Neuigkeiten



Warum stehen an der Praxis im Moment ständig, auch am Wochenende, Autos vom Deutschen Roten Kreuz? Was ist da los? Ihr Hausarzt ist Kreisverbandsarzt des Deutschen Roten Kreuzes im Kreis Soest (Kreisverband Lippstadt-Hellweg). Als solcher bin ich auch für Hygiene- und Infektionsschutzmaßnahmen aller unserer Rotkreuzhelfer im gesamten Kreisgebiet zuständig. Von der Praxis aus erfolgt in diesen Tagen die Annahme und Ausgabe von Schutzkleidung für alle unsere Helfer kreisweit, von Wickede bis Warstein.
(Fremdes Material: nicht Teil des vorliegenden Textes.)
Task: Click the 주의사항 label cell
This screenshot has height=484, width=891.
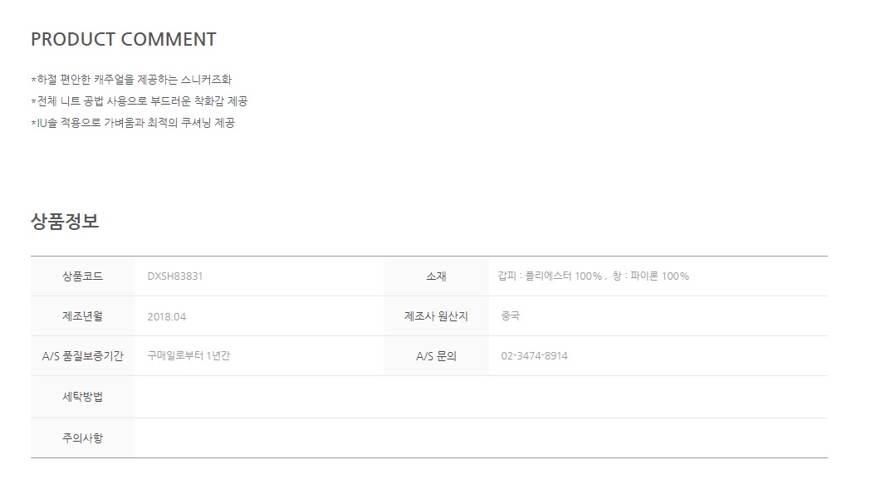Action: pos(82,438)
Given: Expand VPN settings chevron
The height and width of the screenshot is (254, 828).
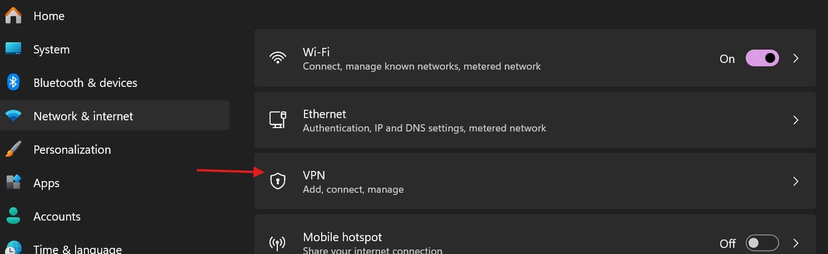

Daher sehen klein und groß aktuell einen regen Rotkreuzverkehr vor der Praxis!

 


Gut geschützt! Um die Ansteckungsgefahr meiner Mitarbeiterinnen zu minimieren, haben wir jetzt einen Plexiglas-Aufbau rund um unsere Theke. Dieser wurde schnell und sehr gut von der Tischlerei Stamen aus Ense angefertigt. Jetzt ist auch der Osterhase besser geschützt.

 


Wir wurden von einer fürsorglichen Patientin mit selbstgenähten Mund-Nasen-Masken beschenkt. Wir wissen, dass diese Masken nicht der Medizinprodukteverordnung genügen. Wir setzen sie daher nicht am Patienten ein, aber meine Mitarbeiterinnen werden sie in der Freizeit und z. B. beim Einkaufen tragen. Wir bedanken uns ganz herzlich dafür!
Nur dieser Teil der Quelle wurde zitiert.